Marketers are tracking much higher consumer engagement rates with content that is related,
which means consumers like the message. The team also plans to use other measurements to determine the success of the campaign -- including daily polls for different segments that track against the
brand’s objectives, and ultimately the sales outcome through a media mix model after completing the timeline.
The daily polls also suggest that consumers are acknowledging
that the authentic apologies are being heard and accepted for the mistakes made by a few at Wells Fargo, Lacorazza said. “People are more willing and open to do business with us than they have
been in recent history,” he said. “It’s early days, only a couple of months, but so far we’ve seen a positive response.”
The majority of traffic to the site comes
from mobile devices, about 71%, which remains consistent with most of Wells Fargo’s site campaigns, which confirms the company’s mobile-first approach to site design.

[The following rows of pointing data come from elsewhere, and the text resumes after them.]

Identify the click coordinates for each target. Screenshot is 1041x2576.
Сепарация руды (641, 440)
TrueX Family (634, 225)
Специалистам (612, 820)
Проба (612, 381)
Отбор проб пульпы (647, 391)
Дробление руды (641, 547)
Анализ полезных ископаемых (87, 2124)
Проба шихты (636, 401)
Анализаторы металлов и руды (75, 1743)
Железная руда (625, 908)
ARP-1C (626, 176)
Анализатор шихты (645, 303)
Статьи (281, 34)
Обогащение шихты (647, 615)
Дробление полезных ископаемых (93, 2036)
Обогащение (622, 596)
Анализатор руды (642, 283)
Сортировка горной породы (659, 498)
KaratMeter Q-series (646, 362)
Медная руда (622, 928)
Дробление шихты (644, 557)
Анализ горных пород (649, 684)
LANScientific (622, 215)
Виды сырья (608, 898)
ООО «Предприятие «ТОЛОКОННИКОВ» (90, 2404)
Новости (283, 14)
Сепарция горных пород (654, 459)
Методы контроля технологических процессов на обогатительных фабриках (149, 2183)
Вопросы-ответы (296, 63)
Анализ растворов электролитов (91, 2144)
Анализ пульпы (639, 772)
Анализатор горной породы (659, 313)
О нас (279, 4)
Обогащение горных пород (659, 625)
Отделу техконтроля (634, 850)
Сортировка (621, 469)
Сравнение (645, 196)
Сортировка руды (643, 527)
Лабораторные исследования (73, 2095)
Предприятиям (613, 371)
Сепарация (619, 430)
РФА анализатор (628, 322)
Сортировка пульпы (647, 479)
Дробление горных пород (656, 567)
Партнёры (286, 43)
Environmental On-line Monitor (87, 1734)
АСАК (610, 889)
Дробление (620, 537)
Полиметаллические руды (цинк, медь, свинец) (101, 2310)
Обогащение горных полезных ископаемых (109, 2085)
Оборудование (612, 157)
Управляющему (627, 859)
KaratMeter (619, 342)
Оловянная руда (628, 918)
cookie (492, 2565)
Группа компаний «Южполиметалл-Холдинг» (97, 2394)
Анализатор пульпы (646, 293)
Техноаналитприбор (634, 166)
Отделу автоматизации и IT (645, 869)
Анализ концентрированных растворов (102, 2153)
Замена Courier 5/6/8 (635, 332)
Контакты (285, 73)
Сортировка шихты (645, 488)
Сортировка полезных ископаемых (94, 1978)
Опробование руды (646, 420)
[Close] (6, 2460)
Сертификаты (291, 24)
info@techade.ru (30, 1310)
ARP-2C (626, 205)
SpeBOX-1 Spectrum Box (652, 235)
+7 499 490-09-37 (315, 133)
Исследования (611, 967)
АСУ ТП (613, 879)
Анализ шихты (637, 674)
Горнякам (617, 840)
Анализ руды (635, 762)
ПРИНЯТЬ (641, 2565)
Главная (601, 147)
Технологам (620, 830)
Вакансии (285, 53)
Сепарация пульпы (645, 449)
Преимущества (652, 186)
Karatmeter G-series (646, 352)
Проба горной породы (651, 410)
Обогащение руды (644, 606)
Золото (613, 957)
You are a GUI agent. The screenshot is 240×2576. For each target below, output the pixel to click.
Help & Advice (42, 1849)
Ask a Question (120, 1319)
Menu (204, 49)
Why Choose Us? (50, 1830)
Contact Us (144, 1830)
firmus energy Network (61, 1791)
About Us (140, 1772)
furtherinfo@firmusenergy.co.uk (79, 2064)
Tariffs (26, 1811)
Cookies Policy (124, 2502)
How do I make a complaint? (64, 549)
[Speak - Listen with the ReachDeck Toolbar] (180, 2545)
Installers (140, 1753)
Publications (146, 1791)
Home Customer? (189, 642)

Click-through rates from ads running across Oath are “pretty good,” Lacorazza said, but many site visitors also come through organic or paid-search campaigns on AOL, Bing, Google, and
Yahoo, or direct to the site.
The digital part of the campaign is running through regular and programmatic channels. “Building the brand really does matter; it does lift all
boats,” said John Piontkowski, vice president and industry lead of financial services at Oath, referring to the lift from digital and programmatic campaigns.